Following Kyler's death, his family continues to grieve. But Huntley said they find comfort in taking part in anti-bullying efforts around Columbia.

"Kyler's dad went to a 'Stop Bullying' meeting at a local dojo where he was able to share our story," she said. "All any parent wants to do is protect their child and it's hard to protect them from something you can't always see."

Additionally, his family is planning several anti-bullying benefits in Kyler's name for this spring. As for other parents, Huntley and her ex-husband encourage them to dive deeper into their children's lives and ask questions that force kids to think.

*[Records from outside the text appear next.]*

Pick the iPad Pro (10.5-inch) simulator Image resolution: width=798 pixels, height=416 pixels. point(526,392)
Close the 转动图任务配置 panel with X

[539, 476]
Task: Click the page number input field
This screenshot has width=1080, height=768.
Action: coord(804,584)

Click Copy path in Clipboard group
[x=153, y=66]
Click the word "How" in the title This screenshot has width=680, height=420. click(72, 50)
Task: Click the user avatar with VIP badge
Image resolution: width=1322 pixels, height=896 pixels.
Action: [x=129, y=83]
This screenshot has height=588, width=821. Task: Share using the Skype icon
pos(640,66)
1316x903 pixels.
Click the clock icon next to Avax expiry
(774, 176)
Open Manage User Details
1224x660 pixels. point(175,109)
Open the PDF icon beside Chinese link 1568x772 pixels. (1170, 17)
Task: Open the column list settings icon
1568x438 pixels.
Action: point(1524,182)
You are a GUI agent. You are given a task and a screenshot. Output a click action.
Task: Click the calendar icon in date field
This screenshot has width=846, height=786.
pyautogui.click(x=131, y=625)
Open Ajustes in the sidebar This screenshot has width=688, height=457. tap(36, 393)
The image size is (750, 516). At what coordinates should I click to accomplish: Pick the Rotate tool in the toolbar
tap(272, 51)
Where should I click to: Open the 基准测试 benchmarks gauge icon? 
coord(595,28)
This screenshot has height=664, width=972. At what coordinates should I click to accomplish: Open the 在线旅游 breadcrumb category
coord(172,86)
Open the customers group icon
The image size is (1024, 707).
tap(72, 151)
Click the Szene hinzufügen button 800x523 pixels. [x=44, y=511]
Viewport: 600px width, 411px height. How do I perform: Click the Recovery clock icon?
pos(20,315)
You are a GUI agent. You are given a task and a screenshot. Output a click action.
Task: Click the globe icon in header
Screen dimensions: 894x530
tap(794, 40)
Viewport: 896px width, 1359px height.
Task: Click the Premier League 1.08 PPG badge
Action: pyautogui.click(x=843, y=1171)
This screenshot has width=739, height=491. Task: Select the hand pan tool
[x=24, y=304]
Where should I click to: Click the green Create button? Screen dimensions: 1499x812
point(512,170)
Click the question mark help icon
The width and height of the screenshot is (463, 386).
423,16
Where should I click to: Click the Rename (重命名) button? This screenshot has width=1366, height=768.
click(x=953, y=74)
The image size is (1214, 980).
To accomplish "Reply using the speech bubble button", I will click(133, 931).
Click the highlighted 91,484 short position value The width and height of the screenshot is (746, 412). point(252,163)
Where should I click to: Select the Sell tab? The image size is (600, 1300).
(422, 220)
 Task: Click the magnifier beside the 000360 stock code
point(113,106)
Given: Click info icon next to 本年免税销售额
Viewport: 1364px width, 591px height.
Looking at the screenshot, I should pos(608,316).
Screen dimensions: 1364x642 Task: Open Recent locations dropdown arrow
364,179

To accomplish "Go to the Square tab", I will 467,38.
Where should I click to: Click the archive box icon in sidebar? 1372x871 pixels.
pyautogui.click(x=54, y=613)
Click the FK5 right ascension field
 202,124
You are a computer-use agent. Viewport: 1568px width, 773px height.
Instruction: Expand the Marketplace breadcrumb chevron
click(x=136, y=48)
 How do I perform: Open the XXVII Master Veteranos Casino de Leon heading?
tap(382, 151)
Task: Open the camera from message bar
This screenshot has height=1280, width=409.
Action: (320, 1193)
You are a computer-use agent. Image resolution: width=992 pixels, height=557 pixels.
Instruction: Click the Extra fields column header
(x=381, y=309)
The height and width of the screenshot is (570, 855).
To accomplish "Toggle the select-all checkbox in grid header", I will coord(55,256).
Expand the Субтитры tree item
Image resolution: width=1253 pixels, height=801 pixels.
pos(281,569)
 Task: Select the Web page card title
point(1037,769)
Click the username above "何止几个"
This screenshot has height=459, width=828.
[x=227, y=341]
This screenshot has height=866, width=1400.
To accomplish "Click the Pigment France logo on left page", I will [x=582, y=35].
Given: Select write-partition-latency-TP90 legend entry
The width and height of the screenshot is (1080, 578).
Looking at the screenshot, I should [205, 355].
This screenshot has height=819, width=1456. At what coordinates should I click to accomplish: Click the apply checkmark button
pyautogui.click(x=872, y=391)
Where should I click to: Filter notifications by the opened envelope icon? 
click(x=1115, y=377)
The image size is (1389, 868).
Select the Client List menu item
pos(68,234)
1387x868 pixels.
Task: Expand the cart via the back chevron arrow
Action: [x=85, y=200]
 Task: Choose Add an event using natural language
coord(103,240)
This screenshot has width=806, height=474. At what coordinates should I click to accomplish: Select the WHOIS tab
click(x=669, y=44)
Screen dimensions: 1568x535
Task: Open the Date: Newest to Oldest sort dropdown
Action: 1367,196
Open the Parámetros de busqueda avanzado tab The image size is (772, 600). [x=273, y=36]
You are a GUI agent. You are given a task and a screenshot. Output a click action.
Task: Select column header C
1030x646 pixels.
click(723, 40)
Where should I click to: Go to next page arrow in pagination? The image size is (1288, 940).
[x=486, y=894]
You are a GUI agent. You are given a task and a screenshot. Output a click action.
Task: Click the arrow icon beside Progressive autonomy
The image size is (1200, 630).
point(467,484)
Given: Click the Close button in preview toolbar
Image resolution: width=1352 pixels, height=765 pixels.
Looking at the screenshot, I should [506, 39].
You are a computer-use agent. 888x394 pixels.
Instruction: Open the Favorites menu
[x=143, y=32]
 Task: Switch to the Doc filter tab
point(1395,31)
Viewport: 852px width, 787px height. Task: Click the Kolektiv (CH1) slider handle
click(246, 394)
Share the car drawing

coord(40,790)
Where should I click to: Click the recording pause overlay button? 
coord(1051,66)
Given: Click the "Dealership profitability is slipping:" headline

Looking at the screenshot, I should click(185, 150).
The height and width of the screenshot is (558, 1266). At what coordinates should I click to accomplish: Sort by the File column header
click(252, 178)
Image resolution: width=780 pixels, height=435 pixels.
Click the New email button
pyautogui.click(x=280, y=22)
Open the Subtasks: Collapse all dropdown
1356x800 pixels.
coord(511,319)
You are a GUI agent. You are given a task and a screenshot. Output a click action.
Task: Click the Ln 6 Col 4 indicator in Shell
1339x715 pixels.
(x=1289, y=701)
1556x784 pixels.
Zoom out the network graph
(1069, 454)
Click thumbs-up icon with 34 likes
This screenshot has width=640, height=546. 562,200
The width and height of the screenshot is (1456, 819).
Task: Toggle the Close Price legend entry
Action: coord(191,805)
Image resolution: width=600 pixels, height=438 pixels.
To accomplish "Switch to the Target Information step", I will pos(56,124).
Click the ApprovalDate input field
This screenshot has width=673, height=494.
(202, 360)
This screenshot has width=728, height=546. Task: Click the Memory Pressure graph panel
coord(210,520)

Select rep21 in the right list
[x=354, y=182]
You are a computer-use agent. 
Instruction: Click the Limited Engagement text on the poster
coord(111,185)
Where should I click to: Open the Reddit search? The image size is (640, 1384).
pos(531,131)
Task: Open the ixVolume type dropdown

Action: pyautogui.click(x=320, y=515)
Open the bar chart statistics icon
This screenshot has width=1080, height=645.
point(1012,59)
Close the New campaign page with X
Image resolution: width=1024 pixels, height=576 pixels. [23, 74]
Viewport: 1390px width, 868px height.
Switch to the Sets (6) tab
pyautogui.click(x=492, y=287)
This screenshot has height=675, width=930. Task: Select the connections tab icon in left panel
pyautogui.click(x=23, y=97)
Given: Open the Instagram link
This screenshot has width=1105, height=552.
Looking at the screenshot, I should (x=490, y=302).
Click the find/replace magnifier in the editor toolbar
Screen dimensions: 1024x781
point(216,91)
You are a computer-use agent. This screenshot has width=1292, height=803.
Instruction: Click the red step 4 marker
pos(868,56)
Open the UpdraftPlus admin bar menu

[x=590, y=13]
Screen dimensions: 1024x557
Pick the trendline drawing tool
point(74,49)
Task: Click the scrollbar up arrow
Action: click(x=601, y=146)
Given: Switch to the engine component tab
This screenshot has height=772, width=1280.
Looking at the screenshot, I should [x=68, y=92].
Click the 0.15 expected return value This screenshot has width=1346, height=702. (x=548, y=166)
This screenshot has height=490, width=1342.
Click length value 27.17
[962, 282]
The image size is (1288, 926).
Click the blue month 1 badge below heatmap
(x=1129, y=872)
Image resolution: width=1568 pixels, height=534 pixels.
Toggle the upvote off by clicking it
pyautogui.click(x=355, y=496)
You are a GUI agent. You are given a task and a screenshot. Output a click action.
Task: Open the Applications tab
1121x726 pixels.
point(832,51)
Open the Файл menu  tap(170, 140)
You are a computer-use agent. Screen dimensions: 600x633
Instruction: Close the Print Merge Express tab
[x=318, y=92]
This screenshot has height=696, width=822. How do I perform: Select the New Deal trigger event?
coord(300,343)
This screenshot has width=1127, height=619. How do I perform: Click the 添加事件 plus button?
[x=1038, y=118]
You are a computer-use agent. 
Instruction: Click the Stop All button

"We get so stuck in our daily routines and we sometimes forget to take those moments and make sure we're actually fostering a bond with our children," she said. "Do that so they feel they can trust us and talk to us and not just that they can, but that they want to. Ask them detailed questions about their day and dig into their bookbags and their lives a little bit more and look for things that they may not want to tell you."

While the "what-if" game can be an evil one, Huntley said she can't help but wonder what more she could have done to ensure Kyler would be with her today.

"Maybe I could have asked more questions, inserted myself more often and maybe that would have resulted in something coming to light that I didn't know before," she said. "We love to wish and hope that there's anything we could have done differently, that would have changed the outcome."

Even after his death, Huntley said teachers, administrators and the school's school resource officer said they saw no indication Kyler was suffering.

"We'd ask him every day when he got home, hey how was your day?" she said. "It was always, 'good, it was fine, or it was okay.' We never pushed past that."

Districts in South Carolina are able to report bullying and cyberbullying into a state system called PowerSchool. The incidents are self-reported by districts and doing so is voluntary.

According to data from the South Carolina Department of Education, Lexington School District 1, where Kyler was a student, reported 132 instances of bullying beginning during the 2013 school year and ending in 2016.

If you or someone you know is battling depression and contemplating suicide, there are a number of resources you can use to help. Call the National Suicide Prevention Lifeline at 1-800-273-8255 - a 24-hour, 7 day-a-week hotline where people are there to help you and listen. All calls are anonymous.